Kit Caless, Influx Editor

Meatspace by Nikesh Shukla.

A very funny novel about social media, writing and family. Now famous for sending a Tayyabs lambchop into space.


The Way Inn - Will Wiles.

A wry, insightful and surreal look at the world of mid-budget hotel chains. I've not looked at a hotel the same way since reading it.


Sapiens: A brief history of mankind - Yuval Noah Harari.

A page turning anthropology book. Who'd have thought it?


Darkmans - Nicola Barker.

I know it came out in 2007 but I read it this year. An astonishing book. A crackling energy charges page and its brilliant characters.


Eat Your Heart Out by Zoe Pilger

I recommended this for Summer Reads. And it's definitely one of my favourite books of this year. Very, very funny.


PUSH Anthology

Collection of the best stories and poetry from PUSH magazine. Writing that's as raw and upfront as possible. Featuring Adelle Stripe, Ford Dagenham, Melissa Mann, Michael Keenaghan and an introduction from John King


Linda Mannheim (author of Above Sugar Hill)

Go Well, Stay Well, by Hannah StantonOne of my favourite books in 2014 was published over 50 years ago. Picked up in a second hand bookstore some time back, this memoir about South Africa during the 1960 State of Emergency  revealed things about that time and place that I have not seen anywhere else, and believe me – I’ve gone swimming in an archive of writing about the period.  Stanton writes from the perspective of an insider/outsider  -- passionately and without illusion, and never taking herself too seriously.


Handbook for an Unpredictable Life by Rosie Perez was a revelation. Yes, that Rosie Perez – star of thegame changing Do the Right Thing and early ‘90s Hip Hop choreographer. I kept waiting for the usual disingenuousness that laces through celebrity memoirs to appear, but in this book, there was none.
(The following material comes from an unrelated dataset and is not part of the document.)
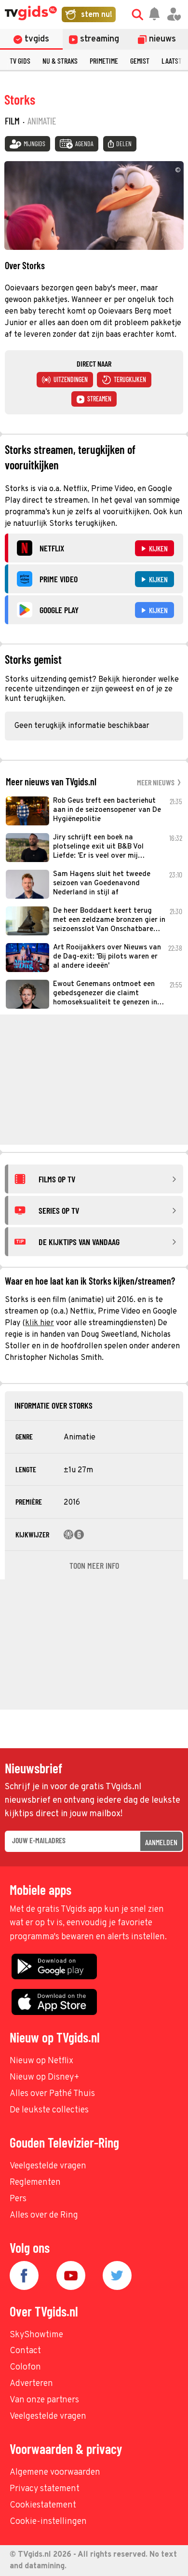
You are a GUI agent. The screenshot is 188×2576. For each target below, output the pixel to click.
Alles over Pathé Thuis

Perez’s voice is as distinctive on the page as it is in the cinema, and here she writes about her childhood in a Catholic children’s home and unexpected success in Hollywood with brutal honesty and buoyant humour.


Dissident Gardens by Jonathan Lethem

Despite having grown up in the United States, I don’t often recognise the territory described in novels that are supposed to be about America, but I know the place that Jonathan Lethem is writing about in Dissident Gardens. It’s my home turf.  Lethem’s story about three generations of New York Communists was so familiar to me that I was almost spooked. And, unlike many of those books that are supposed to be about America, there is no author’s ego hovering in each scene. There’s instead a chaotic, playful, and magical narrative and revisiting the streets that I knew through it shook me up, left me moved.


Gary Budden, Influx Editor

The Dig by Cynan Jones

This was my knockout novel of 2014. Short, to the point, like a kind of condensed fusion of the best work of Niall Griffiths and those tight-lipped masculine American writers (yes, such as Cormac McCarthy). Rural fiction with not a drop of sentimentality, addressing head on the grisly issue of badger baiting in west Wales. I liked this so much I immediately went and read and Cynan Jones’ other three novels. Highly recommended.


The Wake by Paul Kingsnorth

First novel from activist Paul Kingsnorth, The Wake is a timely reminder of the bloody roots of the current system of land ownership in Britain, charting the fates of a bunch of ‘grene men’ Anglo-Saxon guerrillas fighting the Normans post-1066. Written in an Old English ‘shadow tongue’ this really is something special.


Beastings by Ben Myers

Another novel that takes tropes and possibly also its style from those aforementioned US writers, but transforming into something utterly British, timeless and also quite unpleasant. At times I had images of Robert Mitchum in Night of the Hunter wandering through the Lake District. Another brilliant addition to a growing canon of what I’d call ‘anti-pastoral’ writing. I then went and read Myers’ 2012 novel, Pig Iron, which was also really quite good.(Also Ben Myers turned me on to the joys of English landscape death-metal and we must commend him for that at the very least.)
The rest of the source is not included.